Low water level strip on cliff at Lake Mead. View from Hoover Dam at Nevada and Arizona border, USA
By Brandon Loomis | Arizona Republic
A newly released state report on groundwater supplies under the desert west of Phoenix signals difficulty ahead for developers wishing to build hundreds of thousands of homes there.
It also signals the start of an effort by Arizona’s new governor to shore up groundwater management statewide.
Gov. Katie Hobbs released the modeling report Monday afternoon, and it shows that plans to add homes for more than 800,000 people west of the White Tank Mountains will require other water sources if they are to go forward.
The Arizona Department of Water Resources had developed the model showing inadequate water for much of the development envisioned as far-west suburbs, but had not released it during then-Gov. Doug Ducey’s term. Hobbs mentioned it during her State of the State address, along with other initiatives, including a new council dedicated to updating the state’s 1980 groundwater protection act for a new era of scarcity.
Hobbs also announced a new Governor’s Office of Resiliency, coordinating agencies, tribal governments and experts in finding land, water and energy solutions for the state.
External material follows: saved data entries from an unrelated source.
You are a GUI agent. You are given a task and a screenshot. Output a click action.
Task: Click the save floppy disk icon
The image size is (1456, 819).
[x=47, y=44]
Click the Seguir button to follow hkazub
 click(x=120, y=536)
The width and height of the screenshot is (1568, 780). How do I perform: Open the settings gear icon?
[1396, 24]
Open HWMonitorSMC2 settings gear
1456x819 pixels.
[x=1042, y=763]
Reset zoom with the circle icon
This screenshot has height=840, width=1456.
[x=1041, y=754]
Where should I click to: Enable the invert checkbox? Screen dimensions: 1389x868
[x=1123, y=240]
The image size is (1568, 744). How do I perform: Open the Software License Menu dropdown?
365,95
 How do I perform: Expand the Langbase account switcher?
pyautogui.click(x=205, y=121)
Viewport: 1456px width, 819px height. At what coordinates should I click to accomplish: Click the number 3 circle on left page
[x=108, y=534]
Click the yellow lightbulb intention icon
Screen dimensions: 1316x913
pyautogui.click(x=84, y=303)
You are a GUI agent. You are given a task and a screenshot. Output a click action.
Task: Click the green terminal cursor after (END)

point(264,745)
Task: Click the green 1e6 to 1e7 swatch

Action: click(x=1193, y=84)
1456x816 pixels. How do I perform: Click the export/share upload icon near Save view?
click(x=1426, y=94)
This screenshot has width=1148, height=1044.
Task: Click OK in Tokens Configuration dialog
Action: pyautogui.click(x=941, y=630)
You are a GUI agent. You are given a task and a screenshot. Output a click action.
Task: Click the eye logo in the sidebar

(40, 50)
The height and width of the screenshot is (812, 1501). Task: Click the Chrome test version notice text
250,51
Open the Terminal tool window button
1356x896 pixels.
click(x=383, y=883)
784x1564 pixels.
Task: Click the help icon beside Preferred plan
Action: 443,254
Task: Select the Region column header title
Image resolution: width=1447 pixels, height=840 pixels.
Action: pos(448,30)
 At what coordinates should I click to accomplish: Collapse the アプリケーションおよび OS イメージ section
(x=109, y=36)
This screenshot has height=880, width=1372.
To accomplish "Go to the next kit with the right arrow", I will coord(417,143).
“Some years ago, a similar water report caused Pinal County landowners to come together to work on solutions with ADWR, outside consulting engineers, and the State Legislature. This has allowed some Pinal landowners to move forward with their development plans. This same sort of effort will now need to be organized with West Valley landowners to review all possible solutions and decide what is best. Certainly bringing the new water supply from the future desal will be the ultimate solution.”